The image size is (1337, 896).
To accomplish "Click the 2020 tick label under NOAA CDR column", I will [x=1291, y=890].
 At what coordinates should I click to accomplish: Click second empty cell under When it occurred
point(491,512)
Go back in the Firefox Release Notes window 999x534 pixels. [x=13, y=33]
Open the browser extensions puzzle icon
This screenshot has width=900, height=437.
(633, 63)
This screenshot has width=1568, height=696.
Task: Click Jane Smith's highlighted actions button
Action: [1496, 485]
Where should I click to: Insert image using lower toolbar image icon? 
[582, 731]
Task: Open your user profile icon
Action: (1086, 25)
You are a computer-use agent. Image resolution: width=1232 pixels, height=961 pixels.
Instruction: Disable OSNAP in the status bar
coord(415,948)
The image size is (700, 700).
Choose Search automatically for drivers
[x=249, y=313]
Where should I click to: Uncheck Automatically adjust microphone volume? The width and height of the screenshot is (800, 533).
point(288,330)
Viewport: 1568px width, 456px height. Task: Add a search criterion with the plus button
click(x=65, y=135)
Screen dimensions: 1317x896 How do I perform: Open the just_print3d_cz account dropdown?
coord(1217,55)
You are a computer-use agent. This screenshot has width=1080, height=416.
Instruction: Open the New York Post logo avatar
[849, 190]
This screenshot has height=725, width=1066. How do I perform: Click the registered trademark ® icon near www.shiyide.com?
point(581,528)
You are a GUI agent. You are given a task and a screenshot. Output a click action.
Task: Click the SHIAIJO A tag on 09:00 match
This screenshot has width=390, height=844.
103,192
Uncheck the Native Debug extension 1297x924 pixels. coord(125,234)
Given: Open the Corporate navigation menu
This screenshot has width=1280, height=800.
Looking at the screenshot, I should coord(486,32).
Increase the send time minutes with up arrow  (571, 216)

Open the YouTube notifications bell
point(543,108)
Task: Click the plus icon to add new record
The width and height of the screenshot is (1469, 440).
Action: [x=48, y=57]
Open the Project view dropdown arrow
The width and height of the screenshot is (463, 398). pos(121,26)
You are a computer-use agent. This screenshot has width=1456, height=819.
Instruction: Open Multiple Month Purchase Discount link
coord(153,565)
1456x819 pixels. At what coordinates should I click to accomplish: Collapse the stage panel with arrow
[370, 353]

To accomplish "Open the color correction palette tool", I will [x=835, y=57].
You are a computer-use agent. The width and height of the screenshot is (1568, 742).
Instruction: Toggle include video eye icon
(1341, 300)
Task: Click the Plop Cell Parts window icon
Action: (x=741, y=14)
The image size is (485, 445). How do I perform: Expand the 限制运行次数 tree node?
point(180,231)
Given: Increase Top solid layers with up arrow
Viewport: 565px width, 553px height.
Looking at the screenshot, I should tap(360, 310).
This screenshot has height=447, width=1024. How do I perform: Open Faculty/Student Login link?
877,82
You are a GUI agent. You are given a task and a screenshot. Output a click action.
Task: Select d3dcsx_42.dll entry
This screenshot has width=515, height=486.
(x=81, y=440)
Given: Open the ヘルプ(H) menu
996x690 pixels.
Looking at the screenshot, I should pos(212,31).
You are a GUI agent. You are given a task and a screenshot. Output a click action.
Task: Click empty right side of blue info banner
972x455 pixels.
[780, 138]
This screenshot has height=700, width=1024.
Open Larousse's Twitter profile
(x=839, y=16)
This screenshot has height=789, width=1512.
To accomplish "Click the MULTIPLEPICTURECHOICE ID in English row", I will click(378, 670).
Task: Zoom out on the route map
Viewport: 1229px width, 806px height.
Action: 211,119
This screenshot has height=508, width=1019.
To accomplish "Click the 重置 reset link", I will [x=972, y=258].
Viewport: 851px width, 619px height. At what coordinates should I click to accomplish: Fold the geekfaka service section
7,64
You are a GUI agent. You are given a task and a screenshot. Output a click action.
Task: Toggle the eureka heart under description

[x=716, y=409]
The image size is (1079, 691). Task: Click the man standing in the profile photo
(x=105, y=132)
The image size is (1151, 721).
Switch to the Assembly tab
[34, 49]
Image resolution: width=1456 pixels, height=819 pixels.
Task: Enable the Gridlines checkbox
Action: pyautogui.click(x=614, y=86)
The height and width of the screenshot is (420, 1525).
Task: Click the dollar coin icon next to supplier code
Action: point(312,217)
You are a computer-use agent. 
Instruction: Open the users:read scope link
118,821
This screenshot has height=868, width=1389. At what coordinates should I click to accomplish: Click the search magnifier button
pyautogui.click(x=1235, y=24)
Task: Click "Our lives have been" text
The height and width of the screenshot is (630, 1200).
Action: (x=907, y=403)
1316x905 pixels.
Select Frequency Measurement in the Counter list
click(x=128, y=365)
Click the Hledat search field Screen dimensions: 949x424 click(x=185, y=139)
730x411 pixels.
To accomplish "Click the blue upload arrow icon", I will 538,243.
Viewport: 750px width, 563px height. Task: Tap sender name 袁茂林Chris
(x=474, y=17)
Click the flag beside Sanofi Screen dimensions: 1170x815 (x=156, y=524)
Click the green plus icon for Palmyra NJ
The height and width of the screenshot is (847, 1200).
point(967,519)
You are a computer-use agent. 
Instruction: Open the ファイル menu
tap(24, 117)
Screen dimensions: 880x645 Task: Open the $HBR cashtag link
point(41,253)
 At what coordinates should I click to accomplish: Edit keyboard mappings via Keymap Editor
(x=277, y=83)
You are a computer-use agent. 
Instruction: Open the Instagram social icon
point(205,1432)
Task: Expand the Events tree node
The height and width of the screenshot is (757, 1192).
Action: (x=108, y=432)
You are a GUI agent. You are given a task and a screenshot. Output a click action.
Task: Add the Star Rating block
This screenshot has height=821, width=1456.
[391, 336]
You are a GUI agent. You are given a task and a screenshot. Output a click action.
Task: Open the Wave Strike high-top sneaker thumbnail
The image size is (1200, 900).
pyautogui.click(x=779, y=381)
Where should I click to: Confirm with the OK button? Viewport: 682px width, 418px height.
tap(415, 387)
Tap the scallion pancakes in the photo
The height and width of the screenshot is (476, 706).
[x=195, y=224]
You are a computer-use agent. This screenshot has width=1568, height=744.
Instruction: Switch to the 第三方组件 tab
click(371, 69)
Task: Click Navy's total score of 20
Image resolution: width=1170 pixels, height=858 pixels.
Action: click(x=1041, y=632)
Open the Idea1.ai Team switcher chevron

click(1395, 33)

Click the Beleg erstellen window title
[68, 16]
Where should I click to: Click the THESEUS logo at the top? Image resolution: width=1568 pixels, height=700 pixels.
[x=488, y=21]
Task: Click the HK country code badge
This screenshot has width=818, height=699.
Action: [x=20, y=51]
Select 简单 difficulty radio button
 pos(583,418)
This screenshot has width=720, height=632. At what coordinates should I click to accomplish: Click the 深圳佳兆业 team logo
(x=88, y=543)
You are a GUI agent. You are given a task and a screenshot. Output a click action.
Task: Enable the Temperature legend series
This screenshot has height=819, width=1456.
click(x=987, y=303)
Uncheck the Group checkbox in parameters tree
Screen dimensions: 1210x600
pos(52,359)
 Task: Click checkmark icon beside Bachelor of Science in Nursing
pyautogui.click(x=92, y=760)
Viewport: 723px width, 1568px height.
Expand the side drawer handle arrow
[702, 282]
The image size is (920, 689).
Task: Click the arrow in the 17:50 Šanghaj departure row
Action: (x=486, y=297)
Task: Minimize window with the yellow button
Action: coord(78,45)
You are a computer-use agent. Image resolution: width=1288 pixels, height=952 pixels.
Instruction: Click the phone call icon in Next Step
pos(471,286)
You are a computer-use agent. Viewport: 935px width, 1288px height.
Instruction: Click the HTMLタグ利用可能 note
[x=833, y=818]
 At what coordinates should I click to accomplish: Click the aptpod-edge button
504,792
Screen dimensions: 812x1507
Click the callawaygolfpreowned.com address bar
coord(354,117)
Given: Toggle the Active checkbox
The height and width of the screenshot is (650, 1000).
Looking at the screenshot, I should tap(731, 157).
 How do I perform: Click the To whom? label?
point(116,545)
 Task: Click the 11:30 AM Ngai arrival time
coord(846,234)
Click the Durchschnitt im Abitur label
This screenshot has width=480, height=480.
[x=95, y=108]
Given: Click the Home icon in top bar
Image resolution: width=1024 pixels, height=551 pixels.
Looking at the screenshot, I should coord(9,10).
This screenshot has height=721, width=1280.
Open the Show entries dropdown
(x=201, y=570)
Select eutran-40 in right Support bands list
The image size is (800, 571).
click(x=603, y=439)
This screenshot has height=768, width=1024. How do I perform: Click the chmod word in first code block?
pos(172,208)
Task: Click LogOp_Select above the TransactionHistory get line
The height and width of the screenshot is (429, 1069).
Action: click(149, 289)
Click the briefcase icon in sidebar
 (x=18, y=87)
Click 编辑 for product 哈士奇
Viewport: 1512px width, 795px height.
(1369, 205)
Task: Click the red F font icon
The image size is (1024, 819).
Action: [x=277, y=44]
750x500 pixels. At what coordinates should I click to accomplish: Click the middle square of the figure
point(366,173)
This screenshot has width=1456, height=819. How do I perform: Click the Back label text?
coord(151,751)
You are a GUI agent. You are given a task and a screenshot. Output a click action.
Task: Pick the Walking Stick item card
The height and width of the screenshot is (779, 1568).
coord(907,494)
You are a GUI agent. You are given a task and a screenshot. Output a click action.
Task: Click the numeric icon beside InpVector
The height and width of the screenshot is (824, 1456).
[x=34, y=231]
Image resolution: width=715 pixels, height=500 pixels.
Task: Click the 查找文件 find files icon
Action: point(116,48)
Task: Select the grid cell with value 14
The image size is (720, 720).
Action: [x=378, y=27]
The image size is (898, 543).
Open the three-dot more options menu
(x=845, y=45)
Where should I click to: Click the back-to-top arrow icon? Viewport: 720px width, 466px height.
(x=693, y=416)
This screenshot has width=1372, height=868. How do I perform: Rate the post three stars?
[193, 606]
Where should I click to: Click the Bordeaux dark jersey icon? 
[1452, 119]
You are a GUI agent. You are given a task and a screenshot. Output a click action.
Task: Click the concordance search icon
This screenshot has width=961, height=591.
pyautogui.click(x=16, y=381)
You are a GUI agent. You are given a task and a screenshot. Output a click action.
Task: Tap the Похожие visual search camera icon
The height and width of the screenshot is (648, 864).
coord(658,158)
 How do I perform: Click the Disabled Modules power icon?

- _WORK TO COMPLETE_
Pick out every line in the items above that contains the word "button", and copy each of those lines.

- _FINISHED TASK_
Task: Click Jane Smith's highlighted actions button
Viewport: 1568px width, 456px height. Task: Add a search criterion with the plus button
This screenshot has height=868, width=1389. At what coordinates should I click to accomplish: Click the search magnifier button
Where should I click to: Confirm with the OK button? Viewport: 682px width, 418px height.
Select 简单 difficulty radio button
Task: Minimize window with the yellow button
 At what coordinates should I click to accomplish: Click the aptpod-edge button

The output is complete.